------ Supplied data

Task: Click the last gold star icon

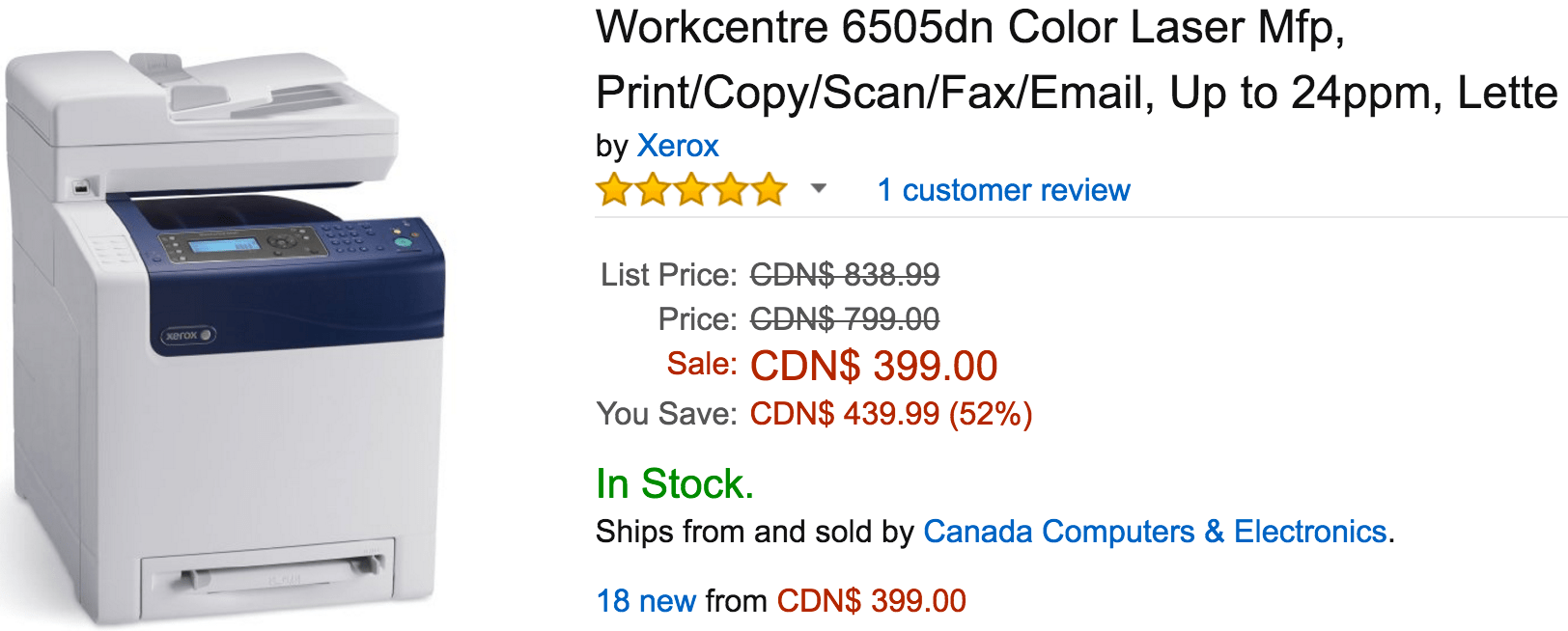Action: [x=769, y=190]
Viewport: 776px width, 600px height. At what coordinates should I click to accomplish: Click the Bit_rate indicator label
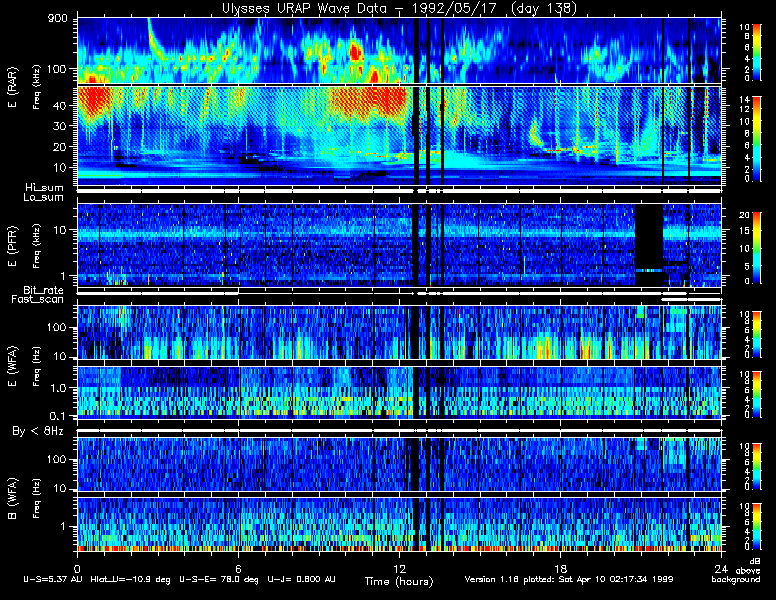click(x=43, y=290)
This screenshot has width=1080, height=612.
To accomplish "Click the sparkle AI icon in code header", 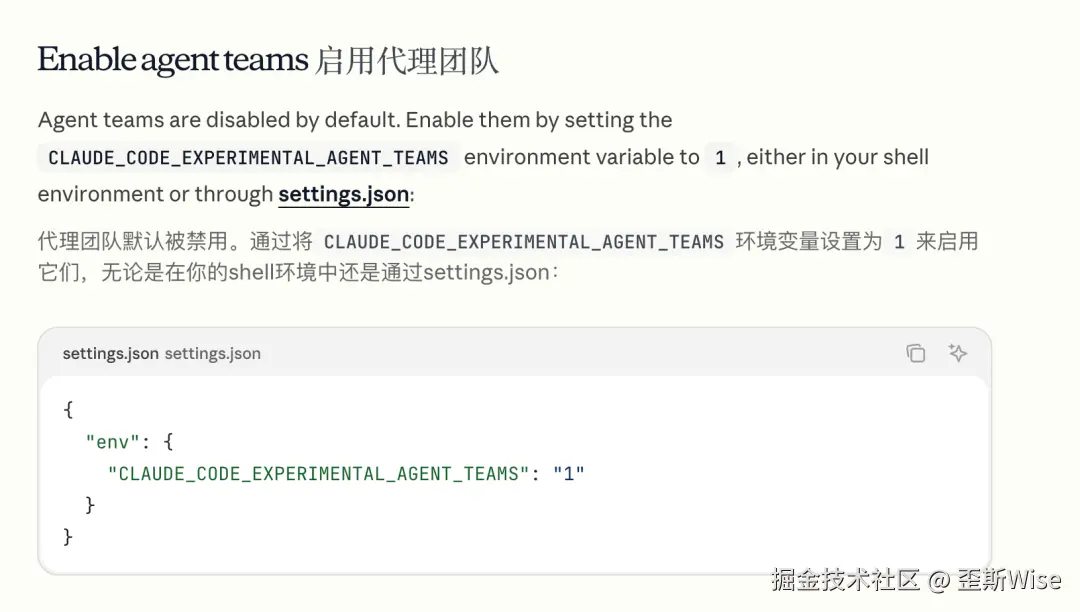I will (x=957, y=353).
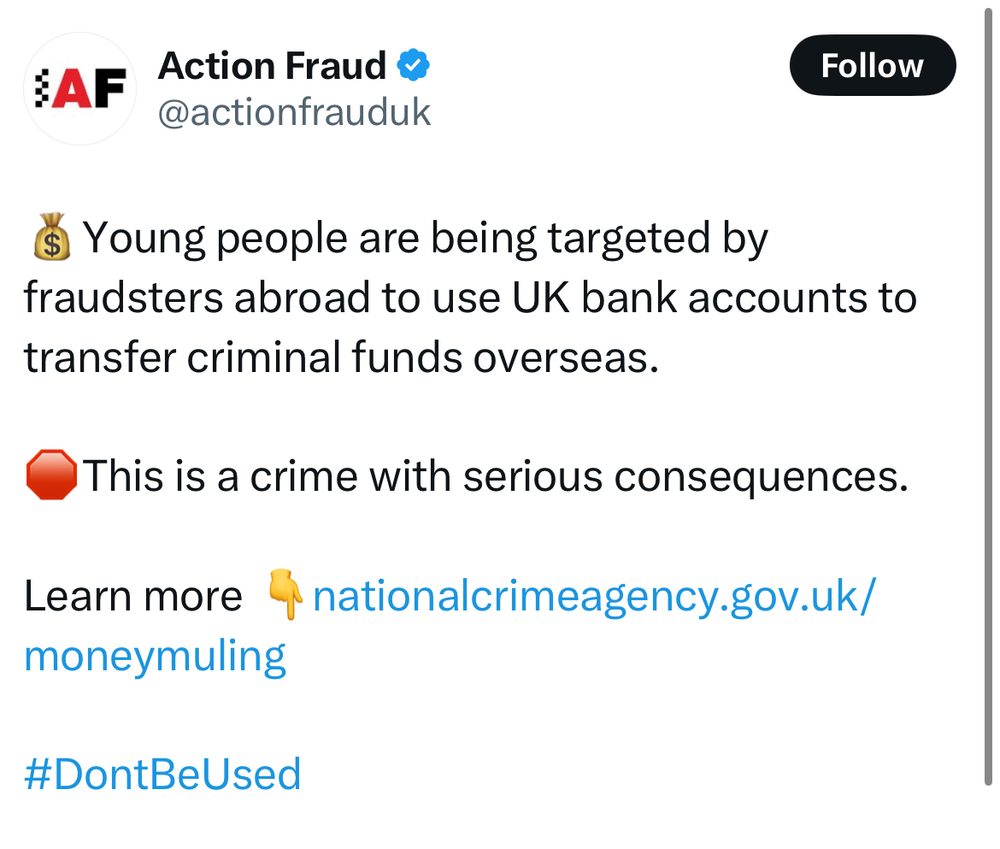Open the #DontBeUsed hashtag
Screen dimensions: 1000x849
point(162,775)
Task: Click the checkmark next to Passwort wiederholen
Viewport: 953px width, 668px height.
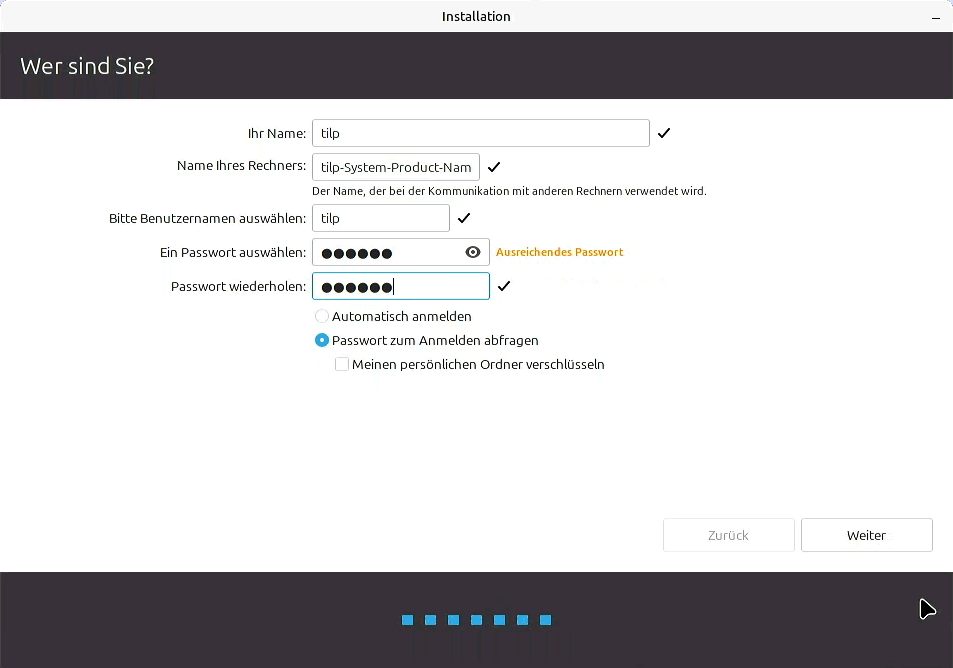Action: 504,287
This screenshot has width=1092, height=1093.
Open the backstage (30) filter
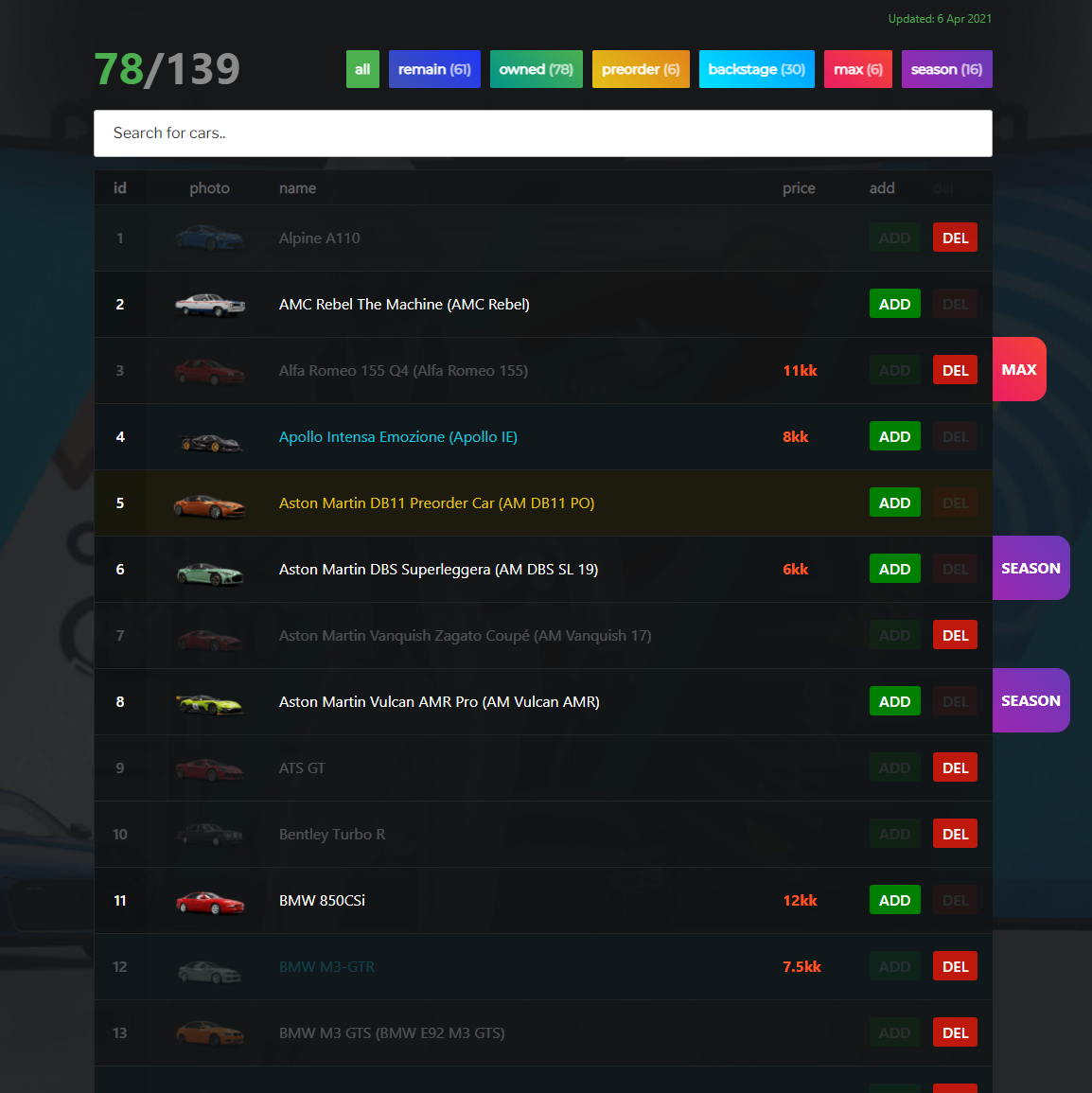point(756,69)
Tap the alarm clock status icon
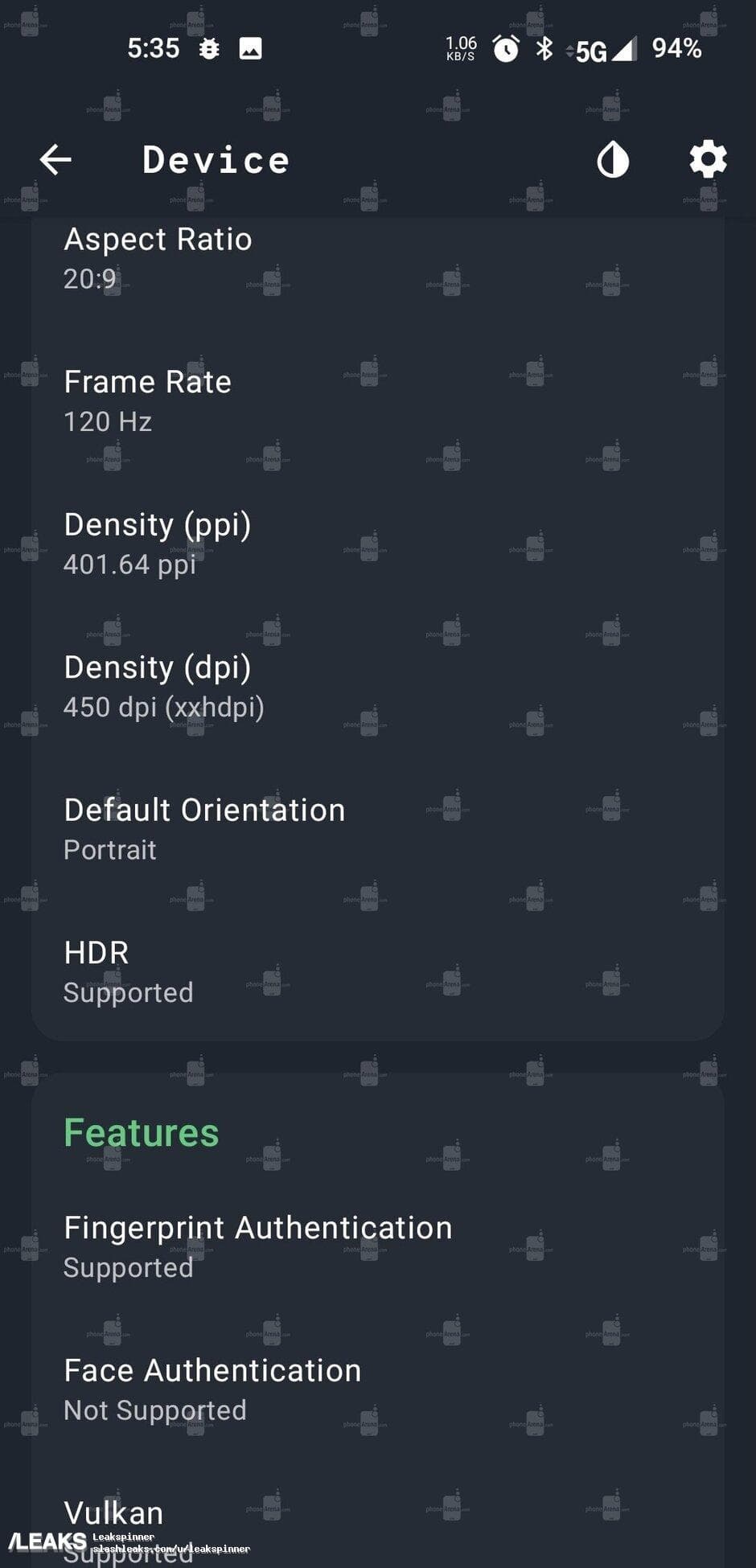Image resolution: width=756 pixels, height=1568 pixels. point(506,49)
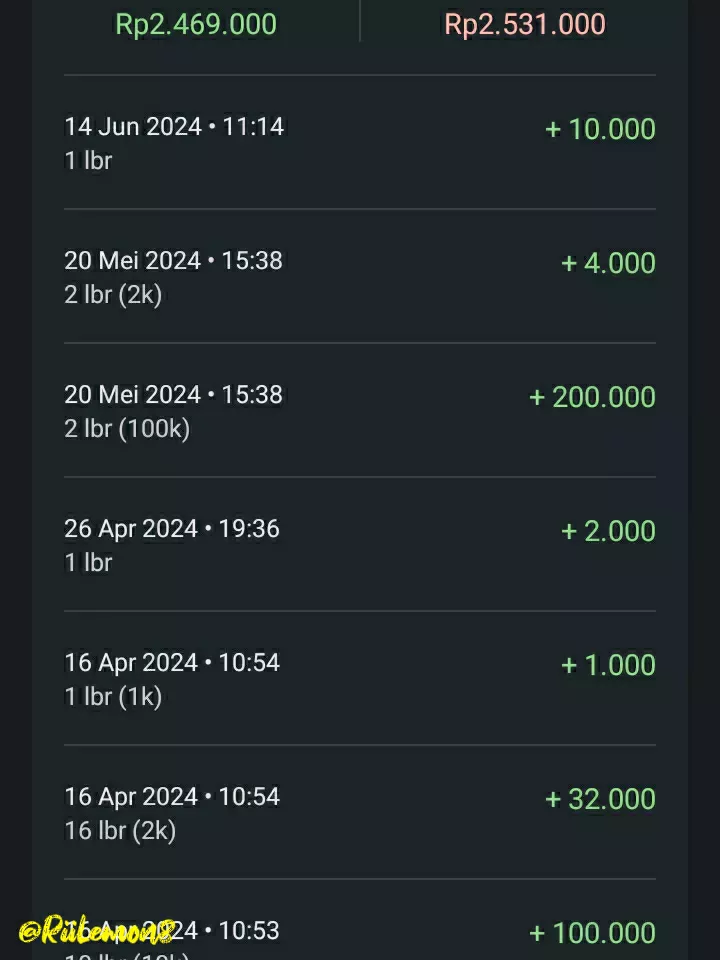The height and width of the screenshot is (960, 720).
Task: Tap the + 200.000 amount
Action: click(592, 397)
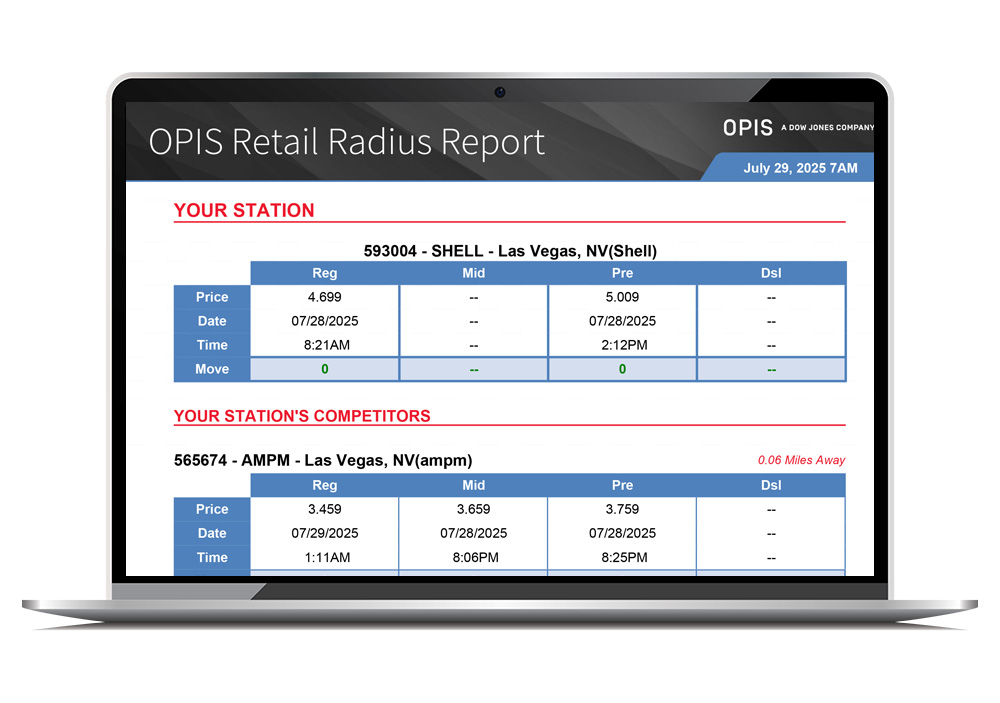This screenshot has width=1000, height=703.
Task: Open YOUR STATION'S COMPETITORS section heading
Action: point(302,416)
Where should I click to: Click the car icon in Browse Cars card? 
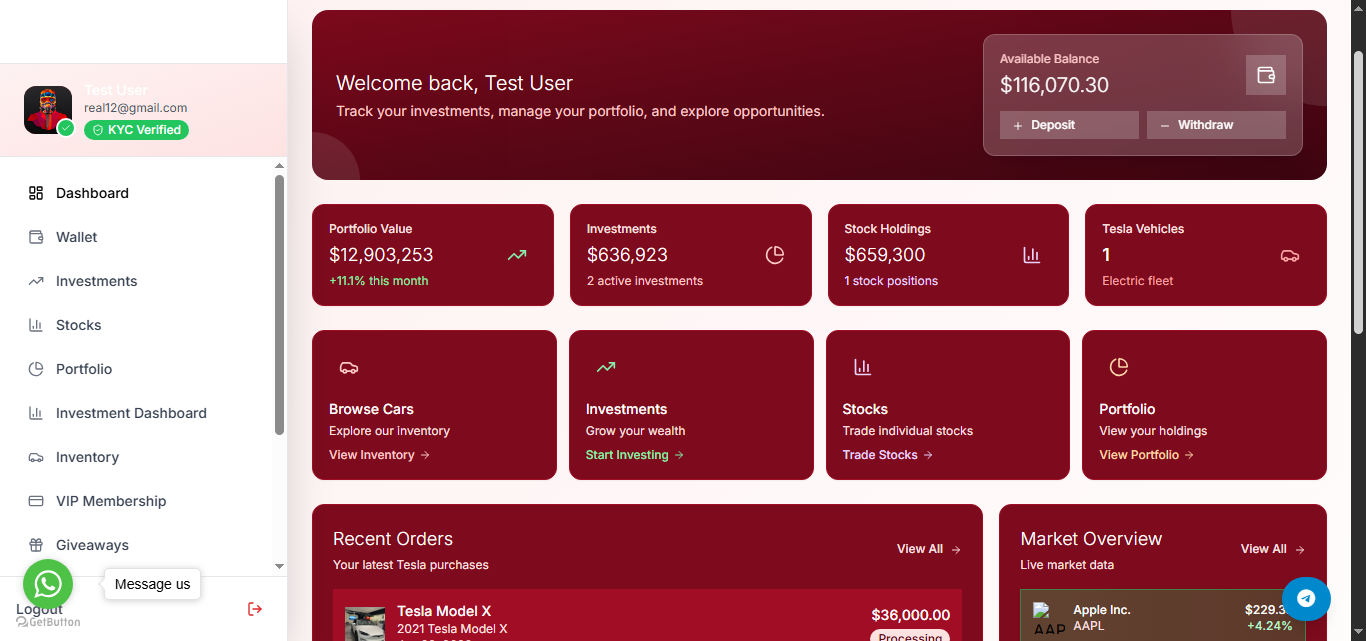348,368
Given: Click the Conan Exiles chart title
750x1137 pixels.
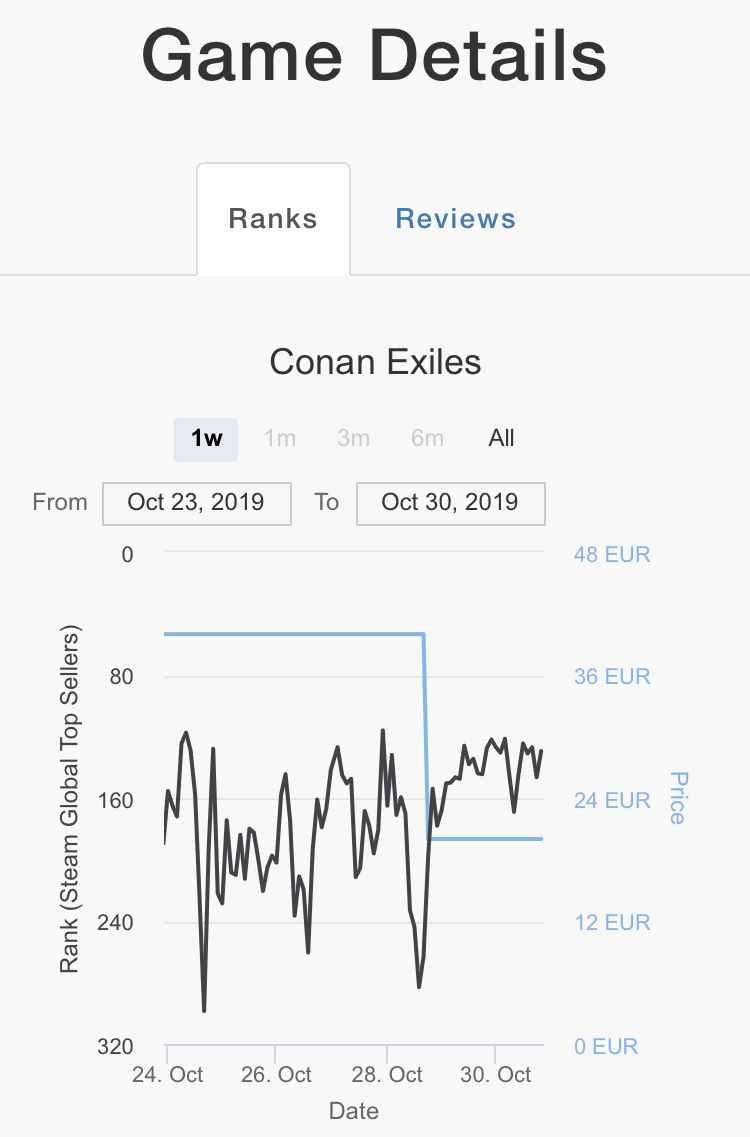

------------

_Description of the task_
Every line from the one containing "Given: Click the Conan Exiles chart title" through the end of the entries above is to be copied exactly; pictures are to be left out.

_Exercise solution_
Given: Click the Conan Exiles chart title
750x1137 pixels.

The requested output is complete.